The Insight probe discovered that the Elysium Planitia plain north of the Martian equator has a magnetic field 10 times stronger than NASA's expected.
At the beginning of its exploration mission in November 2018, NASA used the Insight lander to study the seismic, geodetic, thermal and environmental changes of Mars. This mission is accomplished within two years. Just over a year and a half later, NASA published its first series of studies on the surface of Mars. One of these studies published in the journal Nature Geoscatics shared some interesting findings about magnetic fields on Mars.
The research team said the Insight landing area has a magnetic field 10 times stronger than expected. The discovery, thanks to Insight's magnetic sensor, helps scientists solve important mysteries about Mars's formation and subsequent evolution. This shallow crater is located in the Elysium Planitia - a flat plain north of the Martian equator. NASA chose this area because it has a combination of flat top structure, low altitude and little crushed stone that allows Insight to probe deep inside Mars. Prior to this mission, estimates of the magnetic field of Mars came from satellites in orbit, averaging more than 150 km.
The magnetic sources were detected by sensors on the Mars Insight Lander.(Photo: NASA / JPL-Caltech).
Catherine Johnson, professor of Earth, Oceanic and Atmospheric Sciences at the University of British Columbia, is a senior scientist at the Planetary Science Institute (PSI), the lead author of the study. Large numbers from previous satellite missions are the strength of the magnetic field on small areas. The team placed the first magnetic sensors on the surface to gain new clues about the internal structure and atmosphere on Mars. The Insight has recorded a magnetic field 10 times stronger than previously predicted by NASA. Measuring the magnetic field will help to understand the nature and strength of magnetic fields that have been billions of years for Mars.
In the past, predictions of the Martian magnetic field stemmed from the presence of rocks on the planet's surface, resulting in a local and relatively weak magnetic field. According to data collected by MAVEN and other missions, scientists predict that about 4.2 billion years ago, this magnetic field suddenly disappeared. This has led to the solar wind gradually taking away the Martian atmosphere over the next few hundred million years, making the Martian surface as arid today. Most of the rocks on the surface of Mars are too young to be exposed to magnetic fields in advance, so the team thinks it must come from deeper underground.

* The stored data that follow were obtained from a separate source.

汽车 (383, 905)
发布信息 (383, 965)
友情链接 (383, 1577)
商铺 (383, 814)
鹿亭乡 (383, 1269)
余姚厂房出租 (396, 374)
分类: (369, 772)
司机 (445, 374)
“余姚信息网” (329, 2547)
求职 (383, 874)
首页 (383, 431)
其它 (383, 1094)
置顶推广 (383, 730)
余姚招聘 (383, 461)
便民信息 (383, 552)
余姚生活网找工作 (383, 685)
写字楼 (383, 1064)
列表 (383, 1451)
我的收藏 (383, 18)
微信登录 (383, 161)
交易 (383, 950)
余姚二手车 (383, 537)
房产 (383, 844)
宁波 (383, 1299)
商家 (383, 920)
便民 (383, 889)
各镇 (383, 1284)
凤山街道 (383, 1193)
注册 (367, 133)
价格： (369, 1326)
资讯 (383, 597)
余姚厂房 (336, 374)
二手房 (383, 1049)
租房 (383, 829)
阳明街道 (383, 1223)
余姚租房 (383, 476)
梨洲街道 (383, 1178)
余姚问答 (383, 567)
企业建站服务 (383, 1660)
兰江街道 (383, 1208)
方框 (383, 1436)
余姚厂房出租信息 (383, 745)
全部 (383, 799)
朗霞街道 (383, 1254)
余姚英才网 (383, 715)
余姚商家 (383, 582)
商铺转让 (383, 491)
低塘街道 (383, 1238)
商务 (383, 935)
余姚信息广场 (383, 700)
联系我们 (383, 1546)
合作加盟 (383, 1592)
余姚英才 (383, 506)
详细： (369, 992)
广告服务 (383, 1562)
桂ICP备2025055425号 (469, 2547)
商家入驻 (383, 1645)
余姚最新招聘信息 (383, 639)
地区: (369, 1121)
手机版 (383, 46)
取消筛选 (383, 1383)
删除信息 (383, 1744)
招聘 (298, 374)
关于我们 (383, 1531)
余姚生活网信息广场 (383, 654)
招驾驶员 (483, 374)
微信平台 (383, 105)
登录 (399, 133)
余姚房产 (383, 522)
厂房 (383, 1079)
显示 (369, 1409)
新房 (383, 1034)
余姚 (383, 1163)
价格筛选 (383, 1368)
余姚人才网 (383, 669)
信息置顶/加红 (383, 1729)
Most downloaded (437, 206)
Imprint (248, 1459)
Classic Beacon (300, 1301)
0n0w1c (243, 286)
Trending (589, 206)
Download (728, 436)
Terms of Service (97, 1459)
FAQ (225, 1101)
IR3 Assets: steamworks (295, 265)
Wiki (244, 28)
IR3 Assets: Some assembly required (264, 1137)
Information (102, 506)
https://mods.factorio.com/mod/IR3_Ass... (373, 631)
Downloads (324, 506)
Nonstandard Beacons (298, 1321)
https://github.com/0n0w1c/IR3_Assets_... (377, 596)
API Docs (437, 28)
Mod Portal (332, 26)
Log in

Johnson explained: "We think it came from much older rocks, buried anywhere from a few hundred meters to 10 km below the ground. It would be difficult to deduce this without magnetic data. and geological information provided by Insight . " By combining the Insight data with the magnetic study information of past Martian orbits, Johnson and his colleagues hope to be able to determine exactly which rocks are magnetized and their ages. These efforts will be supported by future missions to study Martian rocks, such as NASA's Mars 2020 autonomous vehicle, Rosalind Franklin of ESA and the Huoxing-1 mission (HX-1). ) of China.
Simulate the interaction between the solar wind, Mars (left) and Earth (right).(Photo: NASA).
Insight's magnetometer is also capable of collecting data about phenomena that exist in the Martian atmosphere as well as the space around the planet. Like Earth, Mars is exposed to the solar wind, a stream of charged particles emanating from the Sun and bringing its magnetic field into the interplanetary space of the IMF. But because Mars lacks a magnetosphere, it is less protected from weather events and solar winds that allow landers to study the effects of both on the planet's surface, something that scientists previously it is impossible to do.
Another interesting finding is that the way the Martian magnetic field oscillates between day and night, short pulses will occur around midnight and last for just a few minutes. Scientists hypothesize that these changes are due to the interaction between the solar radiation, the IMF and particles in the upper atmosphere creating electric and magnetic currents.
In the future, the Insight team hopes that their efforts to collect data on surface magnetic fields will coincide with the trajectories MAVEN traverses, which will allow them to compare and collate data. The changing magnetic fields over time will be very useful for research on the conductive structure of Mars, related to its internal temperature. In addition, it is interesting that X-band radio measurements will show how "rocking" Mars is as it rotates on axis will help reveal the true nature of the planet's core.